┏━━
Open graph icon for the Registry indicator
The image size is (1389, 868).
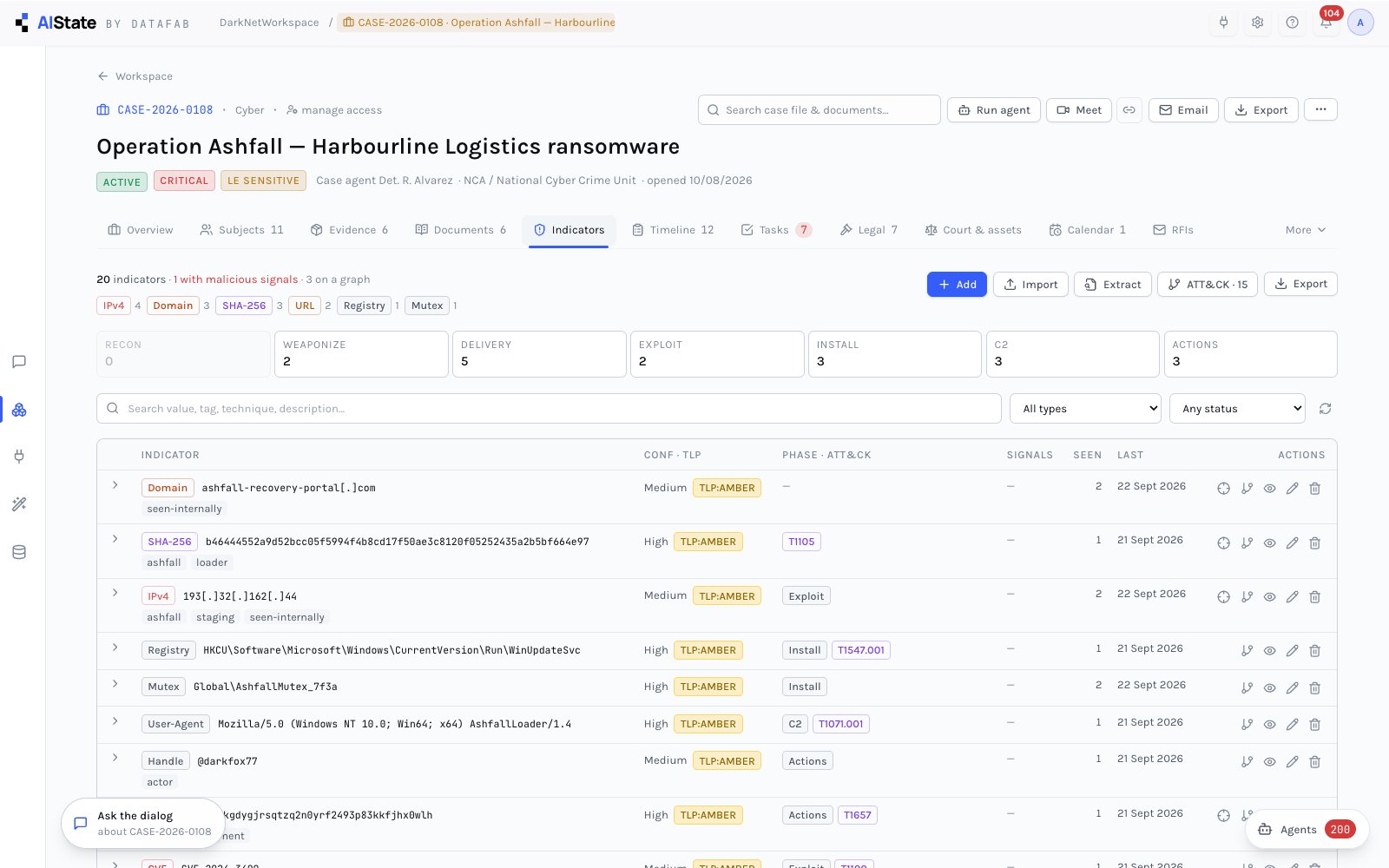1247,651
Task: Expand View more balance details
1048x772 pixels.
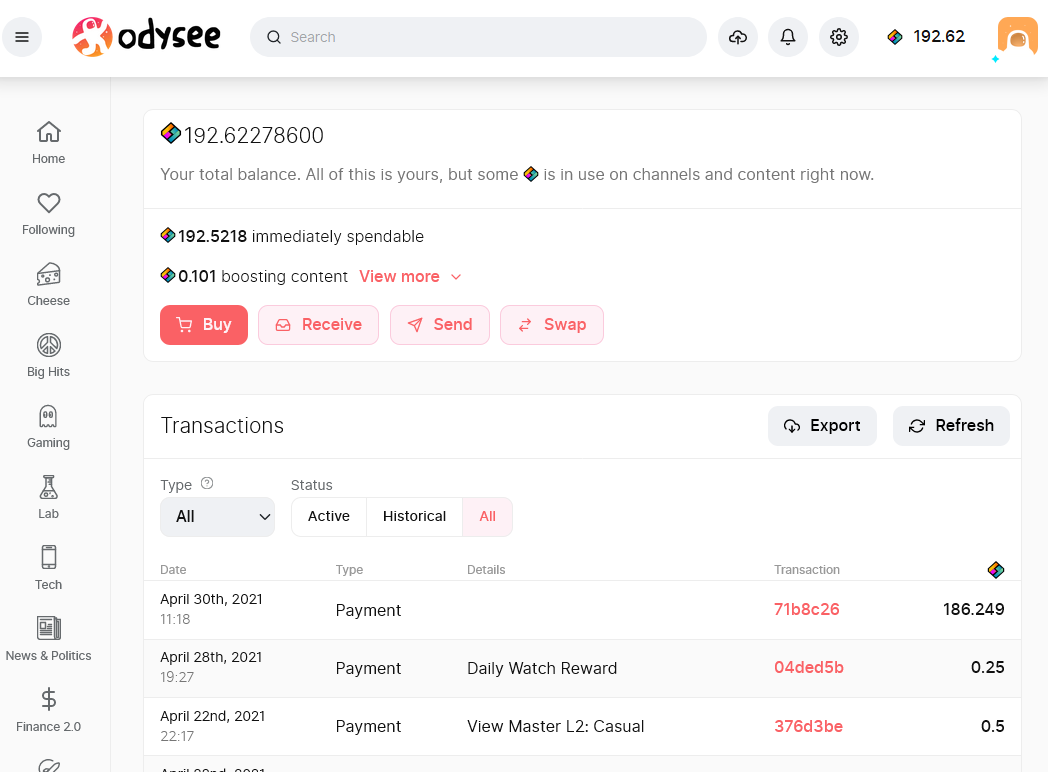Action: coord(410,276)
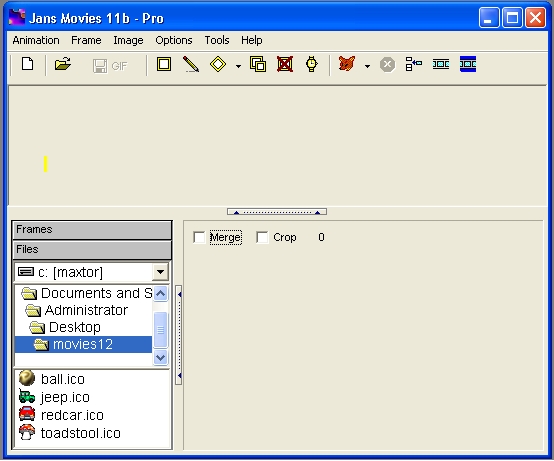Expand dropdown arrow beside the fox icon
Screen dimensions: 554x461
tap(367, 66)
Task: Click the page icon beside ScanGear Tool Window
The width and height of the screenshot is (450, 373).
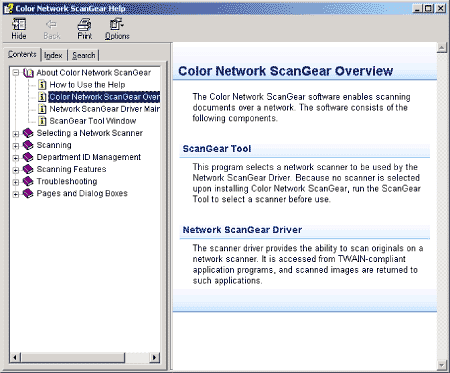Action: pos(42,121)
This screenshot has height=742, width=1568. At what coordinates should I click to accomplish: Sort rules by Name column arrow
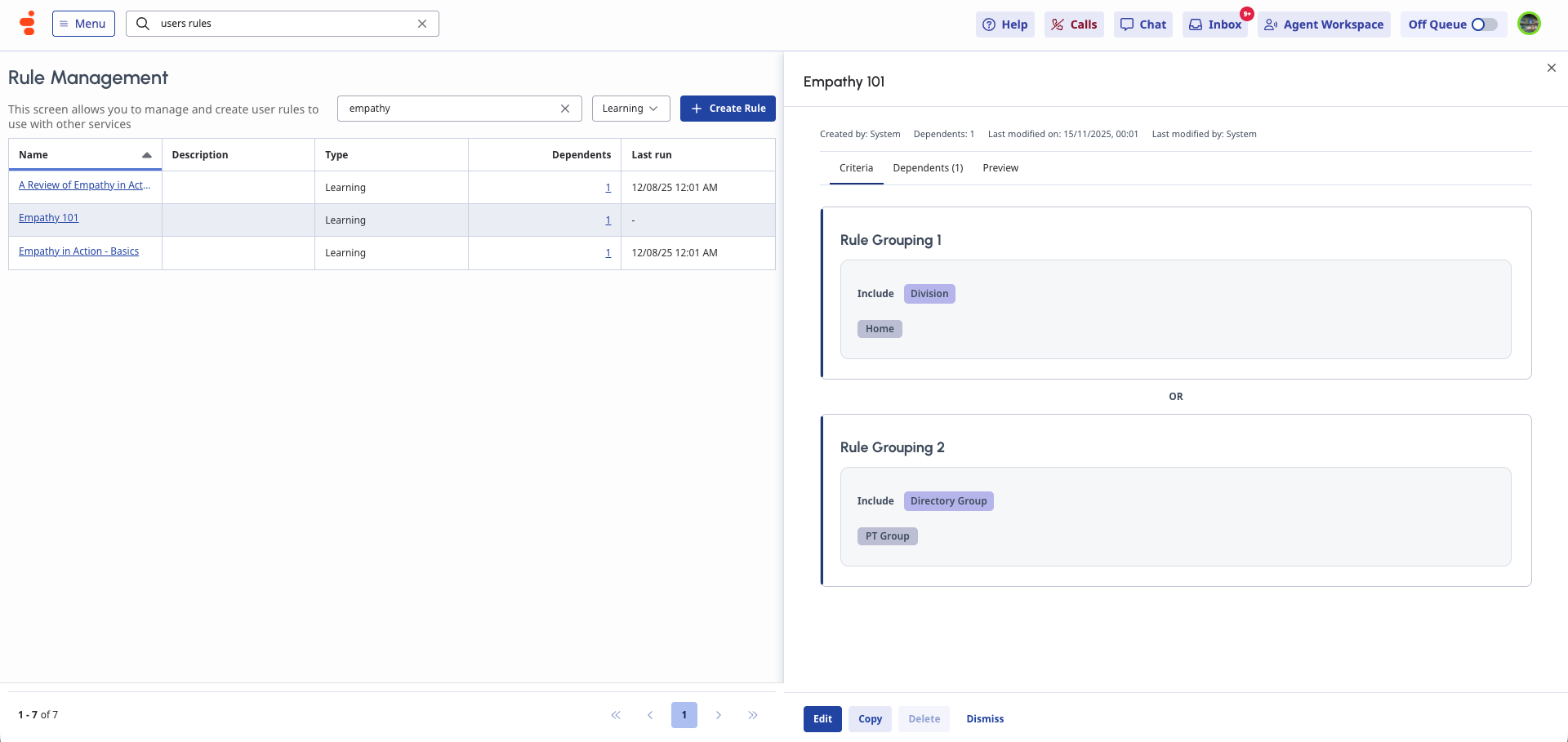[x=147, y=155]
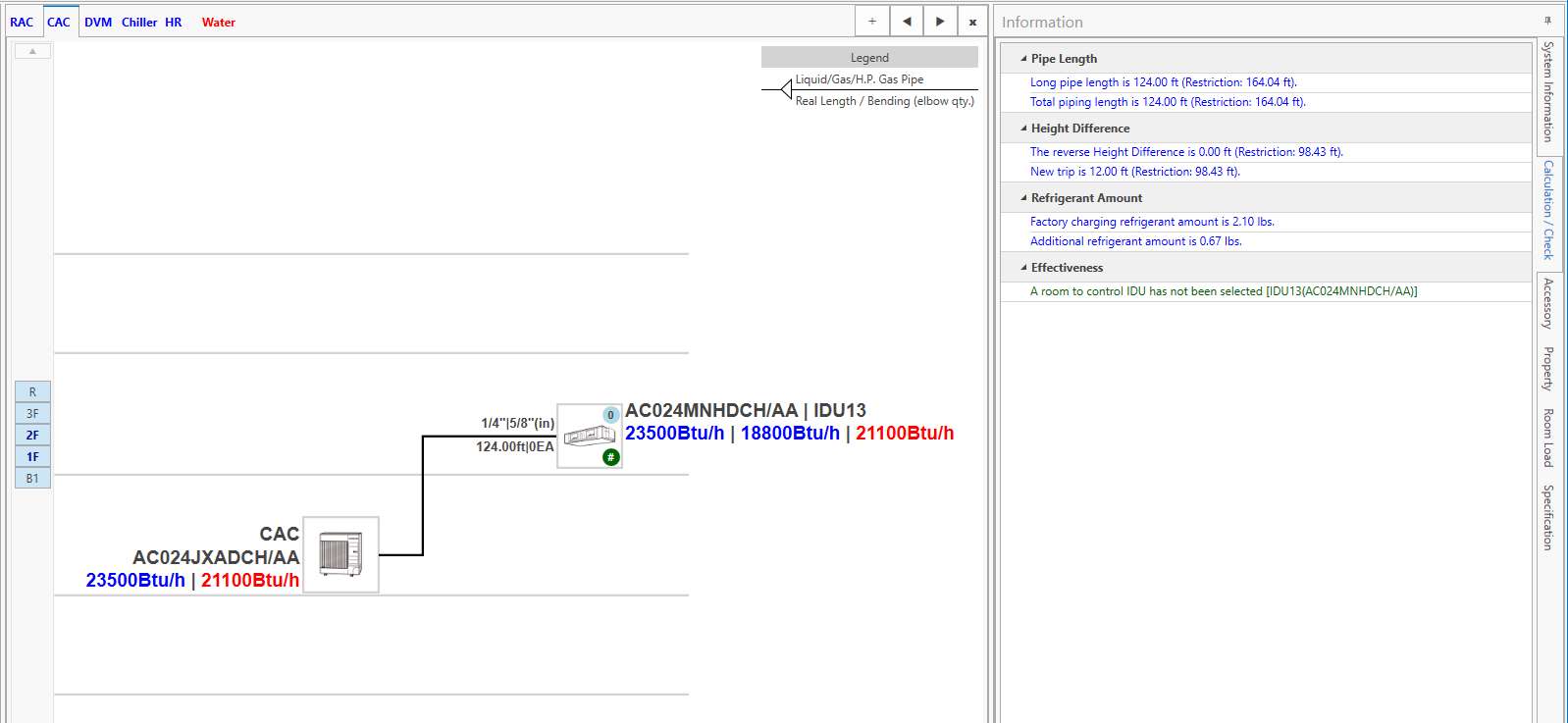Click the left arrow navigation button
Viewport: 1568px width, 723px height.
[907, 22]
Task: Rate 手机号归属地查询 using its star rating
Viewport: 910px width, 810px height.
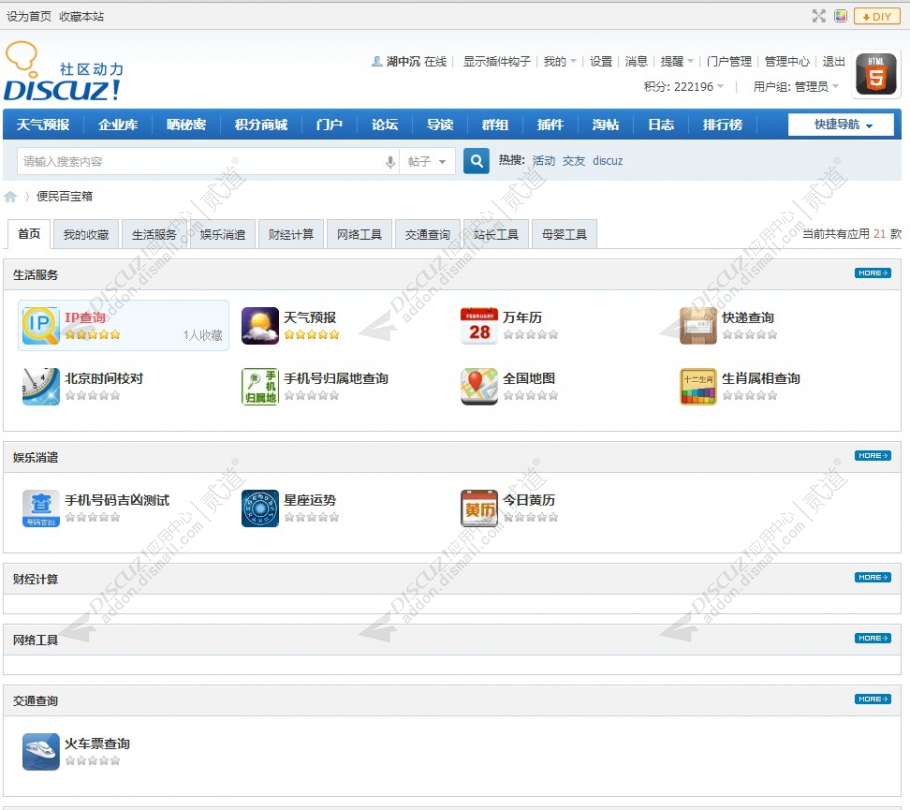Action: [x=310, y=395]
┗━━
## Problem requirements:
Your answer should hold only the lines from the one with "Task: Rate 手机号归属地查询 using its star rating" through the final line of the listing above, transcribed exactly and without pictures.

## Finished task:
Task: Rate 手机号归属地查询 using its star rating
Viewport: 910px width, 810px height.
Action: [x=310, y=395]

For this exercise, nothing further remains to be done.